Gli impulsi elettrici generati dall’impianto nella colonna vertebrale hanno permesso a una 48enne di risolvere in buona parte i problemi di ipotensione ortostatica.
Una donna di 48 anni affetta da una malattia neurodegenerativa può di nuovo stare in piedi e camminare senza svenire a causa dei suoi problemi di pressione sanguigna. Il suo midollo spinale è stato riattivato grazie ad elettrodi impiantati direttamente nei nervi e che, generando impulsi elettrici, regolano appunto la pressione sanguigna. L’eccezionale risultato, pubblicato sul New England journal of medicine, si deve a un team di ricercatori svizzeri guidati dalla neurochirurga Jocelyne Bloch, dell’Università e dell’Ospedale Universitario di Losanna, e dal ricercatore in scienza neurologica Grégoire Courtine, del Politecnico Federale di Losanna.
La 48enne soffre di atrofia multi-sistemica (Ams), malattia cronica neurodegenerativa con esito mortale e per la quale non esiste cura. Si manifesta con ipotensione ortostatica, ovvero un brusco calo della pressione quando ci si alza o ci si mette in posizione seduta, fatto che porta a vertigini e perdita di conoscenza. La paziente non poteva camminare più di cinque metri senza svenire. La terapia si basa sulla cosiddetta elettrostimolazione epidurale. Elettrodi sono stati inseriti nella colonna vertebrale della paziente assieme a un apposito sensore che registra le sue posizioni. Se si siede o si alza, viene attivata una stimolazione che regola la pressione sanguigna.

Voci di dati memorizzate:
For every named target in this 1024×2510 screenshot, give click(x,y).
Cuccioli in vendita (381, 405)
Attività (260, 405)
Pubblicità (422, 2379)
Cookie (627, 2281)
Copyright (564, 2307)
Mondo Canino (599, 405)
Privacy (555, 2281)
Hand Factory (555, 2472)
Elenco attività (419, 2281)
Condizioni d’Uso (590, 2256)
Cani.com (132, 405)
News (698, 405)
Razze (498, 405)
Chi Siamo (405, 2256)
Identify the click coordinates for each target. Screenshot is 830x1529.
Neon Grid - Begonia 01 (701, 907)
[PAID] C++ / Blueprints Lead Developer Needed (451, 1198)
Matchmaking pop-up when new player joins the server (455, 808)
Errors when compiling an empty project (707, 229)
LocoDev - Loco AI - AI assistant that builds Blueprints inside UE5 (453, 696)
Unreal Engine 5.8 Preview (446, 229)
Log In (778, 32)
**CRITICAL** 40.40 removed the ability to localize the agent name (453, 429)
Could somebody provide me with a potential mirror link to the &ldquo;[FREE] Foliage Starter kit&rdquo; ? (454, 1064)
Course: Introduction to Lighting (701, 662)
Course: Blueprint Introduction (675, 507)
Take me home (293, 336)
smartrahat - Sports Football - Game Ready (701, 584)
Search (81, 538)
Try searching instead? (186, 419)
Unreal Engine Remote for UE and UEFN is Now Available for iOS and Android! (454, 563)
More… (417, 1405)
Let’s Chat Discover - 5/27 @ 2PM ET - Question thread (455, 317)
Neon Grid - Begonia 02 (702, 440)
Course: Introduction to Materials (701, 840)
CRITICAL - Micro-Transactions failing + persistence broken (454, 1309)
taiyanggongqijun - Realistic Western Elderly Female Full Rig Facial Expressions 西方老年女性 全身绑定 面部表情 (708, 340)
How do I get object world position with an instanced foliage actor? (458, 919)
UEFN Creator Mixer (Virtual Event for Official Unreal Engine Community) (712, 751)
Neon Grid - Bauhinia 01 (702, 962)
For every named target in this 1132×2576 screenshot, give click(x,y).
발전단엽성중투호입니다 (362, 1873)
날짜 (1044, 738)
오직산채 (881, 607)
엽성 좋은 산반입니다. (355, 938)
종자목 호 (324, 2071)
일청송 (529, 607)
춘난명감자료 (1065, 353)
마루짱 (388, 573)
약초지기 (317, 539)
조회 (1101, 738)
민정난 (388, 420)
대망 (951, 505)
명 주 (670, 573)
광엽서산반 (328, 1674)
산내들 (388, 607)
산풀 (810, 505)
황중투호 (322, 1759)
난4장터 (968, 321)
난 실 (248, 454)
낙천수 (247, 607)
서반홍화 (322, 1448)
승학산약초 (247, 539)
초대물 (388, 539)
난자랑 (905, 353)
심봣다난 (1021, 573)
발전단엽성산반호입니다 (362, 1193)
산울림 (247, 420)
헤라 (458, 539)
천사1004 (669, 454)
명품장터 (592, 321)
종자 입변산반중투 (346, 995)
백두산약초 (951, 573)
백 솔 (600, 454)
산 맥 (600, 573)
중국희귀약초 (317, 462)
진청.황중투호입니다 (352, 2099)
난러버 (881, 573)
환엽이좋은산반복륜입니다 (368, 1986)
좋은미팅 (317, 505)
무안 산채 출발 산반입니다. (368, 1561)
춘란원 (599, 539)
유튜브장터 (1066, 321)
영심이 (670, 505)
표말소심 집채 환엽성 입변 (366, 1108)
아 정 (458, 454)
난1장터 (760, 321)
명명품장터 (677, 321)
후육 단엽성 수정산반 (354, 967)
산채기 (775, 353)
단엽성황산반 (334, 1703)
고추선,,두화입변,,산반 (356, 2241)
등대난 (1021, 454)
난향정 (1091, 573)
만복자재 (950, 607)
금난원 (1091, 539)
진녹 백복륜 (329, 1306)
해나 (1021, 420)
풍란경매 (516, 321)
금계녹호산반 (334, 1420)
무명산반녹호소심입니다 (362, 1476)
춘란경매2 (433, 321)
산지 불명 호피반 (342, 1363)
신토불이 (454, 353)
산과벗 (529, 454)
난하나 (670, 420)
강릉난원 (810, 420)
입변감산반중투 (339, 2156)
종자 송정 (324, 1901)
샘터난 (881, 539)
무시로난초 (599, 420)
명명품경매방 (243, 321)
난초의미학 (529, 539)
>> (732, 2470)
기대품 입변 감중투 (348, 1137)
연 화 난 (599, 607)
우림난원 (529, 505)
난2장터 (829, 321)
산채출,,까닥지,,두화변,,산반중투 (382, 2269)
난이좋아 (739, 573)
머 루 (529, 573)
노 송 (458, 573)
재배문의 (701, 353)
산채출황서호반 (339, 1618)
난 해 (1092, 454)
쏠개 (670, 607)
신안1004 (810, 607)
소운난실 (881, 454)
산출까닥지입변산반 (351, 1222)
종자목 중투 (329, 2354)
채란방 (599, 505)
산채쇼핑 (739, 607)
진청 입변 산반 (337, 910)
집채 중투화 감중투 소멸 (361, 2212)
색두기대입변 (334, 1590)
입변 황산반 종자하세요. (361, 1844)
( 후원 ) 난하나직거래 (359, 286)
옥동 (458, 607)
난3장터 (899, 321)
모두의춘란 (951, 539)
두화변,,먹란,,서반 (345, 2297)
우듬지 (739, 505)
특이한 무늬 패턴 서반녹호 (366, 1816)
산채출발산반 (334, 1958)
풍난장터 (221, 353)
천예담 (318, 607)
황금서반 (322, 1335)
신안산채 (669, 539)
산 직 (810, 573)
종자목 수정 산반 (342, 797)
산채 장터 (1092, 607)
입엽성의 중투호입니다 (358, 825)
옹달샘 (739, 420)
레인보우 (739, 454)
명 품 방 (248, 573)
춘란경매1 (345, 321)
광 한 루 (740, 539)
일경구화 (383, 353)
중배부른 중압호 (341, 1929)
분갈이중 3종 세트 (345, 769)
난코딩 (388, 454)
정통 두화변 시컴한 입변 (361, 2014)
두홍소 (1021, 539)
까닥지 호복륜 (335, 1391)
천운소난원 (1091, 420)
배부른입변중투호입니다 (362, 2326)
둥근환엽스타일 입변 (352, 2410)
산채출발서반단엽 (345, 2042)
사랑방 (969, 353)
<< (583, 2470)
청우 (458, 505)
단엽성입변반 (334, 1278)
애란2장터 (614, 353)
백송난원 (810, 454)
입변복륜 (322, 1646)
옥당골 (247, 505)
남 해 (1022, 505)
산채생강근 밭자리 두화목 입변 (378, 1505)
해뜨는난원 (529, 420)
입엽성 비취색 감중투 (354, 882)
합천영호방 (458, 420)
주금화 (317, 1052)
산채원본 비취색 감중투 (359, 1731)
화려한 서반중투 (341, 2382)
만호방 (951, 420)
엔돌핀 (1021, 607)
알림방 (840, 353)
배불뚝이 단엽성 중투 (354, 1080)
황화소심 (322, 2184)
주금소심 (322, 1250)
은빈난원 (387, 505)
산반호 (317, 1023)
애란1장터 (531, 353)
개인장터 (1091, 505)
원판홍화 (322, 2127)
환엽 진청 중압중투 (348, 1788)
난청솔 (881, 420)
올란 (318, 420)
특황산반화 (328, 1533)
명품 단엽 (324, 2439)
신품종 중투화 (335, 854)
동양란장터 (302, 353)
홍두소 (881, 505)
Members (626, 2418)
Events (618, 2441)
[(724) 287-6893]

Compito:
Puoi proseguire l'articolo sulla stimolazione elettrica del midollo spinale a partire dal punto in cui si ferma? Per svolgere questo esercizio i dati non servono.

Risposta esercizio:
Dopo tre mesi di riabilitazione, la donna è riuscita a percorrere 250 metri con l’aiuto di un deambulatore. Praticamente scomparsi anche gli episodi di svenimento in posizione seduta. La paziente ha così constatato “un miglioramento generale del suo benessere”, scrivono i ricercatori. Tra le altre cose, il nuovo sistema ha permesso alla donna di interrompere l’assunzione di farmaci per la pressione. Con la stimolazione la pressione non è ancora a livelli perfetti, ma è regolata molto meglio. La paziente vive a casa sua, assistita dal marito con l’aiuto di personale curante.
“La ricerca è promettente – sottolineano gli esperti -, anche se è difficile valutare i rischi dell’intervento chirurgico necessario e i benefici a lungo termine del trattamento. Per questo si continuerà a sperimentare la procedura con più pazienti affetti da malattie neurodegenerative. In futuro è previsto uno studio clinico a più ampio spettro”.